INSTRUKSI 1> Tulis ulang sebagian teks tentang Sunnah dan Hadits dengan mengganti "peraturan" menjadi "aturan". Mulailah dari kata-kata "Periode Mekah: ayat" dan berhentilah setelah "Hadits= pernyataan (statement)".

TEKS SUMBER>
------

Secara tehnis Sunnah dapat dibedakan dalam tiga macam:
1. Sunnah Qauliyah (Sunnah yang berkaitan dengan ucapan-ucapan Nabi)
2. Sunnah fi’iliyah (Sunnah yang berkaitan dengan perbuatan-perbuatan Nabi)
3. Sunnah Taqrririyah/Sukutiyah (Sunnah yang berkaitan dengan pengakuan/penetapan Nabi).
Periode Mekah: ayat yang diturunkan di Mekah
Madinah: tentang peraturan yang bersifat lahiriah.
ISTILAH SUNNAH DAN HADITS
Pada mulanya pengertian Sunnah dan Hadits menurut arti katanya berbeda.
Hadits= pernyataan (statement)
Sunnah=adat kebiasaan, yaitu adat kebiasaan yang berlaku di tanah Arab.
Sebagain besar kebiasaan tadi dinyatakan tidak berlaku. Kebiasaan yang berlaku terus dinyatakan dengan statement atau hadits.
Menurut pendapat ualama abad IV Hijriah, Hadits adalah cerita tentang sunnah atau sunnah isi dari pernyataan (Hadits). Pada dewasa ini kedua istilah itu tidak dibedakan lagi. Hadits identik dengan sunnah.

------

BAHAN TERSEDIA>
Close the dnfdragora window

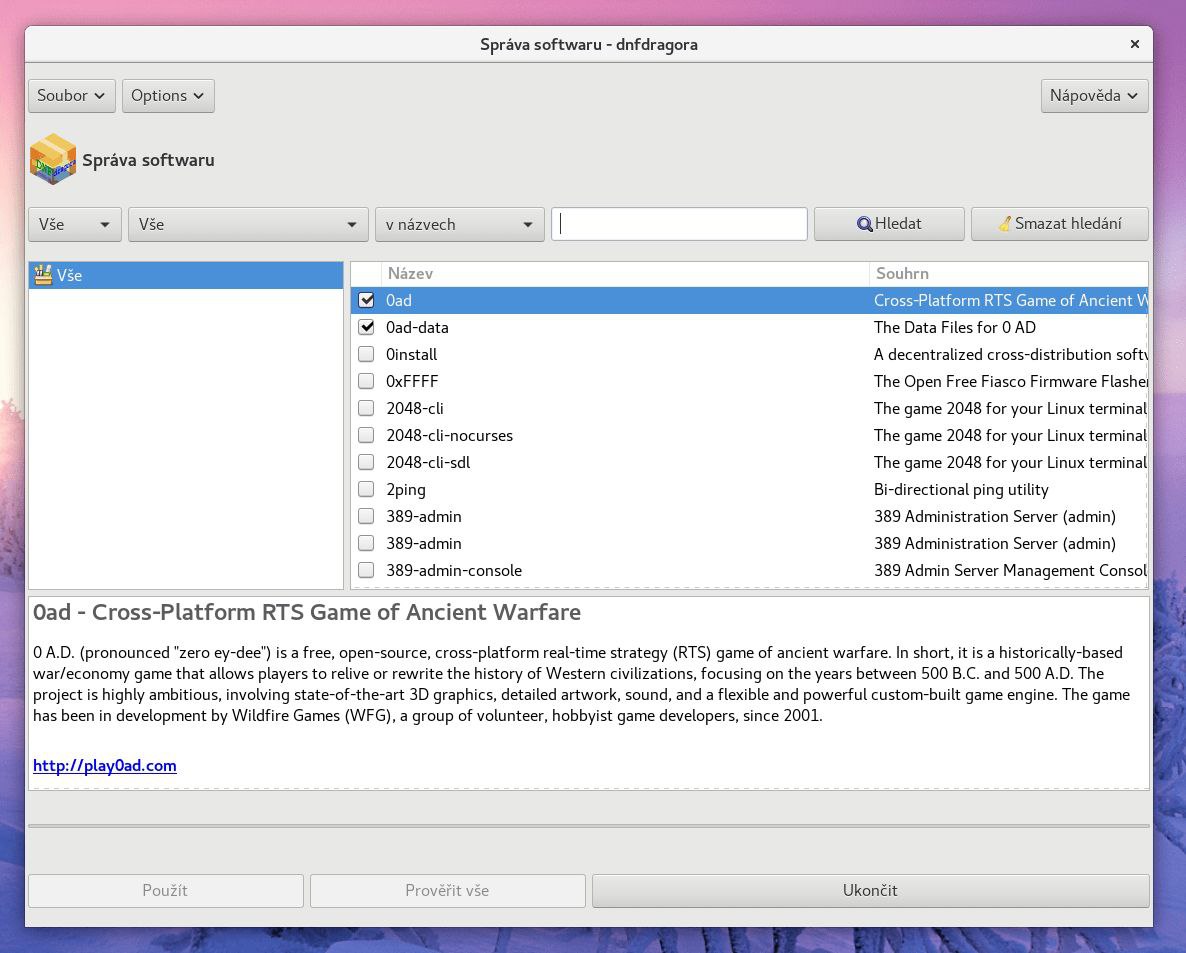click(1134, 44)
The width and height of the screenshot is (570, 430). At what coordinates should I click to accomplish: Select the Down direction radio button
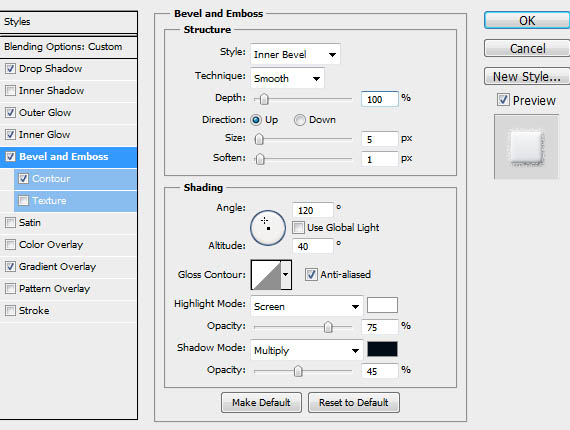(300, 120)
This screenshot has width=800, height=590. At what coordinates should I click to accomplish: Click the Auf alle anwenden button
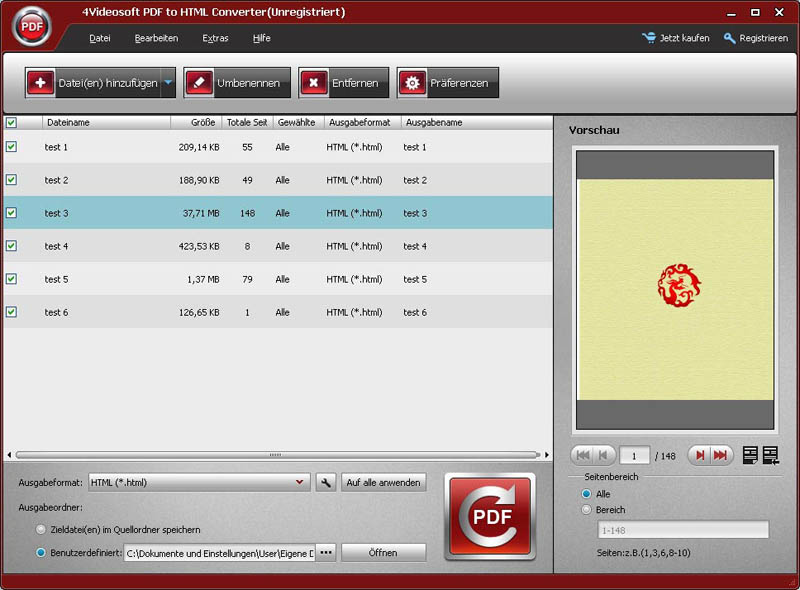384,482
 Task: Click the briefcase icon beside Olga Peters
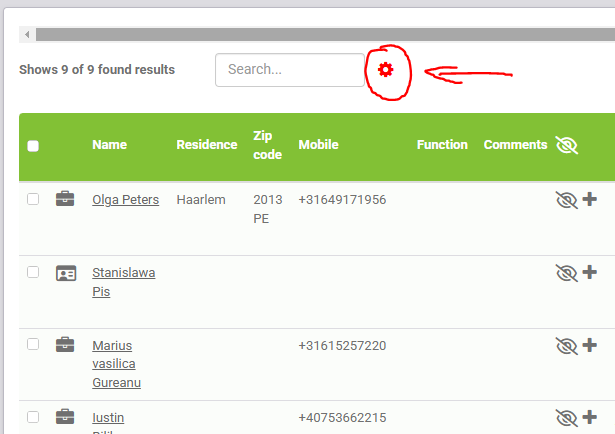pyautogui.click(x=65, y=199)
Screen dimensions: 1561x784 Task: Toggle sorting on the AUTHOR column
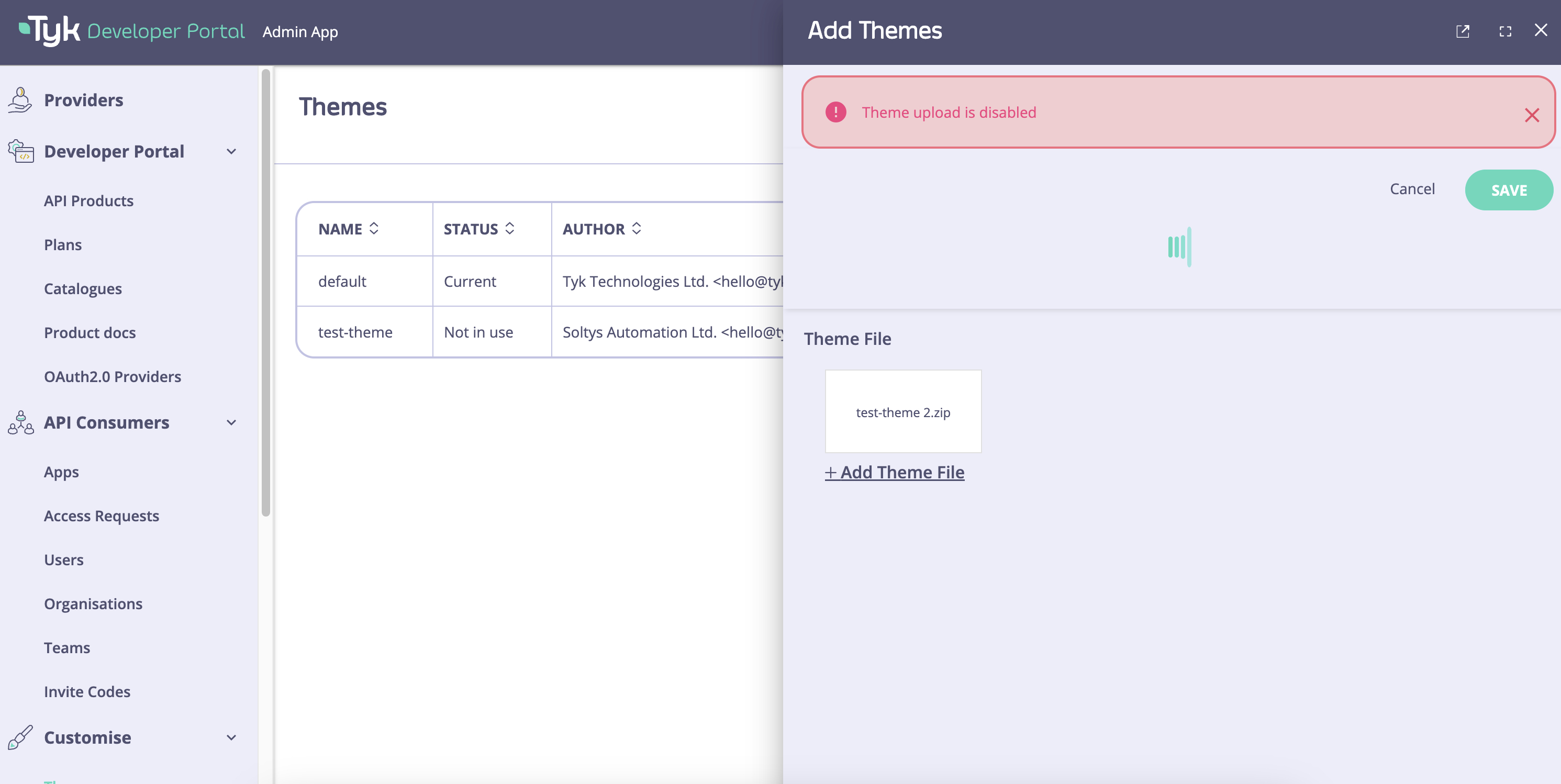click(x=636, y=228)
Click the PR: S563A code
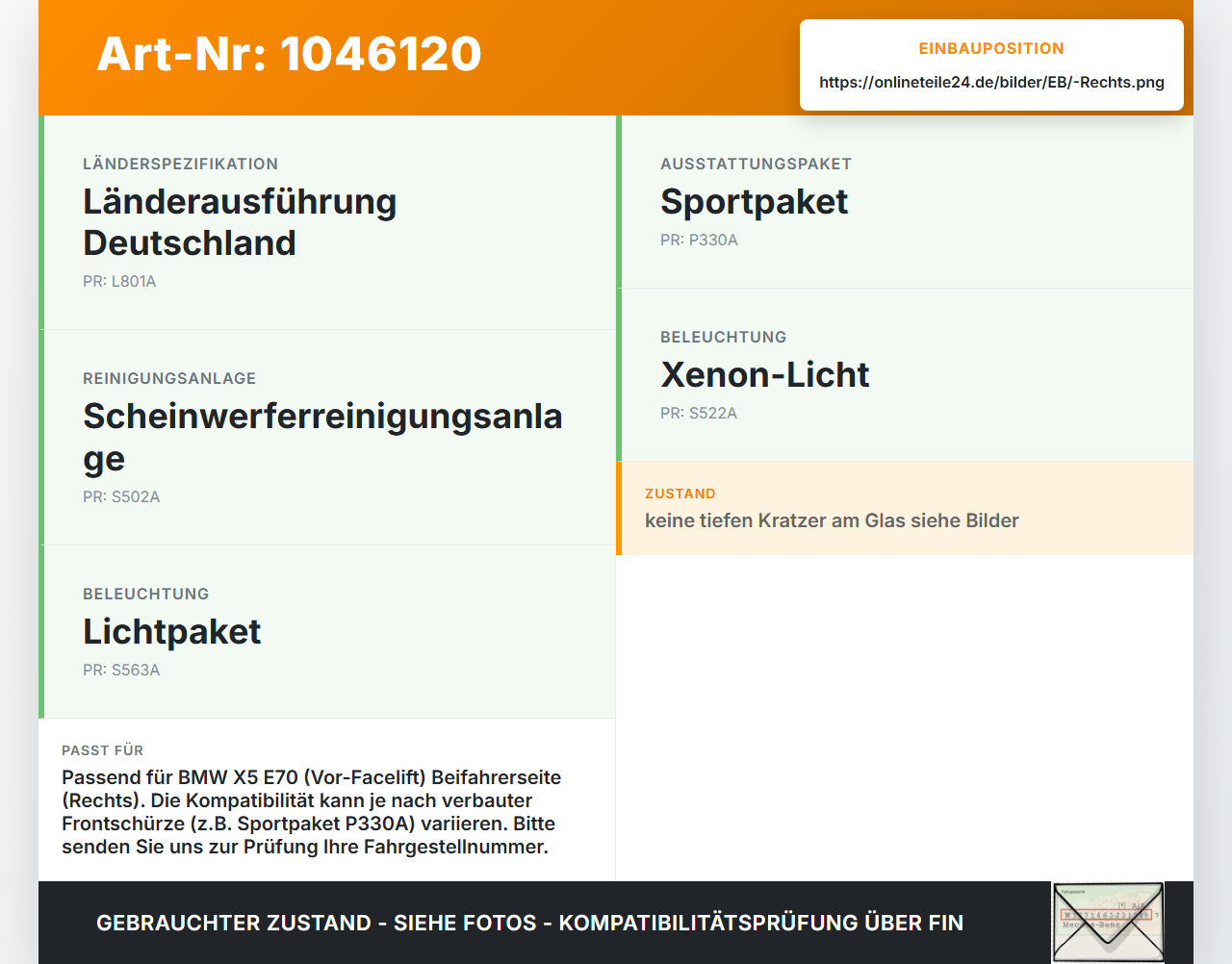1232x964 pixels. point(121,671)
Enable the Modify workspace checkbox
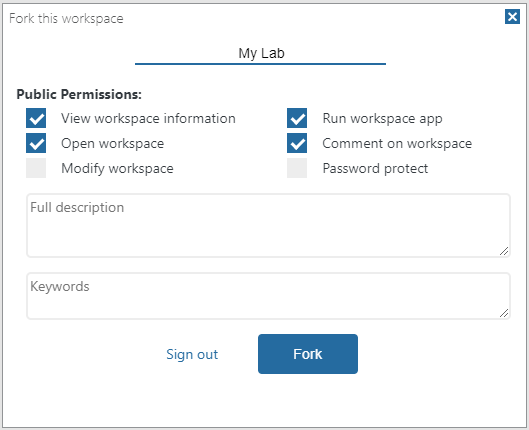529x430 pixels. pos(36,168)
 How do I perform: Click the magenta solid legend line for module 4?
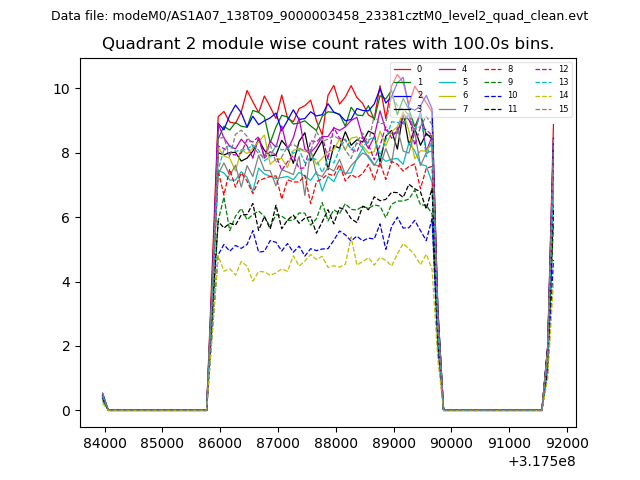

------

INSTRUKSI 2> Masukkan baris-baris entri di atas ke dalam daftar bernomor tanpa baris kosong, mulai dari baris yang memuat "Task: Click the" sampai akhir entri. Gambar tidak usah dimasukkan ke jawaban.

JAWABAN AKHIR 1>
Periode Mekah: ayat yang diturunkan di Mekah
Madinah: tentang aturan yang bersifat lahiriah.
ISTILAH SUNNAH DAN HADITS
Pada mulanya pengertian Sunnah dan Hadits menurut arti katanya berbeda.
Hadits= pernyataan (statement)

JAWABAN AKHIR 2>
1.  Task: Click the briefcase icon beside Olga Peters
2. pyautogui.click(x=65, y=199)
3. Screen dimensions: 1561x784 Task: Toggle sorting on the AUTHOR column
4. click(x=636, y=228)
5. Click the PR: S563A code
6. 1232x964 pixels. point(121,671)
7. Enable the Modify workspace checkbox
8. 529x430 pixels. pos(36,168)
9.  How do I perform: Click the magenta solid legend line for module 4?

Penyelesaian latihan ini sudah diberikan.